Remix.run Logo
qsera 7 hours ago

>Probable given what?

The training data..

>predicting what intelligence would do

No, it just predict what the next word would be if an intelligent entity translated its thoughts to words. Because it is trained on the text that are written by intelligent entities.

If it was trained on text written by someone who loves to rhyme, you would be getting all rhyming responses.

It imitates the behavior -- in text -- of what ever entity that generated the training data. Here the training data was made by intelligent humans, so we get an imitation of the same.

It is a clever party trick that works often enough.

throw310822 7 hours ago | parent | next [-]

> The training data

If the prompt is unique, it is not in the training data. True for basically every prompt. So how is this probability calculated?

cbovis 7 hours ago | parent | next [-]

The prompt is unique but the tokens aren't.

Type "owejdpowejdojweodmwepiodnoiwendoinw welidn owindoiwendo nwoeidnweoind oiwnedoin" into ChatGPT and the response is "The text you sent appears to be random or corrupted and doesn’t form a clear question." because the prompt doesnt correlate to training data.

hmmmmmmmmmmmmmm 6 hours ago | parent [-]

...? what is the response supposed to be here?

qsera 7 hours ago | parent | prev | next [-]

Just using a scaled up and cleverly tweaked version of linear regression analysis...
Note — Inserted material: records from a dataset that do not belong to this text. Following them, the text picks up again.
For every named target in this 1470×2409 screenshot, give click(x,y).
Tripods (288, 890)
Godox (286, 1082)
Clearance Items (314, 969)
red75prime 2 hours ago | parent [-]

That is, the probability distribution that the network should learn is defined by which probability distribution the network has learned. Brilliant!

hmmmmmmmmmmmmmm 6 hours ago | parent | prev [-]

Hamiltonian paths and previous work by Donald Knuth is more than likely in the training data.

red75prime an hour ago | parent [-]

The specific sequence of tokens that comprise the Knuth's problem with an answer to it is not in the training data. A naive probability distribution based on counting token sequences that are present in the training data would assign 0 probability to it. The trained network represents extremely non-naive approach to estimating the ground-truth distribution (the distribution that corresponds to what a human brain might have produced).

empath75 5 hours ago | parent | prev [-]

It is impossible to accurately imitate the action of intelligent beings without being intelligent. To believe otherwise is to believe that intelligence is a vacuous property.

slopinthebag an hour ago | parent | next [-]

An unintelligent device can accurately imitate the action of intelligent beings within a given scope, in the same way an actor can accurately imitate the action of a fictional character in a given scope (the stage or camera) without actually being that character.

If the idea is that something cannot accurately replicate the entirety of intelligence without being intelligent itself, then perhaps. But that isn't really what people talk about with LLMs given their obvious limitations.

qsera 5 hours ago | parent | prev [-]

>It is impossible to accurately imitate the action of intelligent beings without being intelligent.

Wait what? So a robot who is accurately copying the actions of an intelligent human, is intelligent?

UltraSane 2 hours ago | parent | next [-]

How can you distinguish intelligence form a sufficiently accurate imitation of intelligence?

slopinthebag an hour ago | parent [-]

By "sufficiently accurate" do you mean identical? Because if so, it's not an imitation of intelligence at all, and the question is thus nonsensical.

UltraSane an hour ago | parent [-]

"it's not an imitation of intelligence at all"

But that is the key insight, how can you tell when an imitation of intelligence becomes the real thing?

empath75 4 hours ago | parent | prev [-]

That was probably phrased poorly. If a robot can independently accurately do what an intelligent person would do when placed in a novel situation, then yes, I would say it is intelligent.

If it's just basically being a puppet, then no. You tell me what claude code is more like, a puppet, or a person?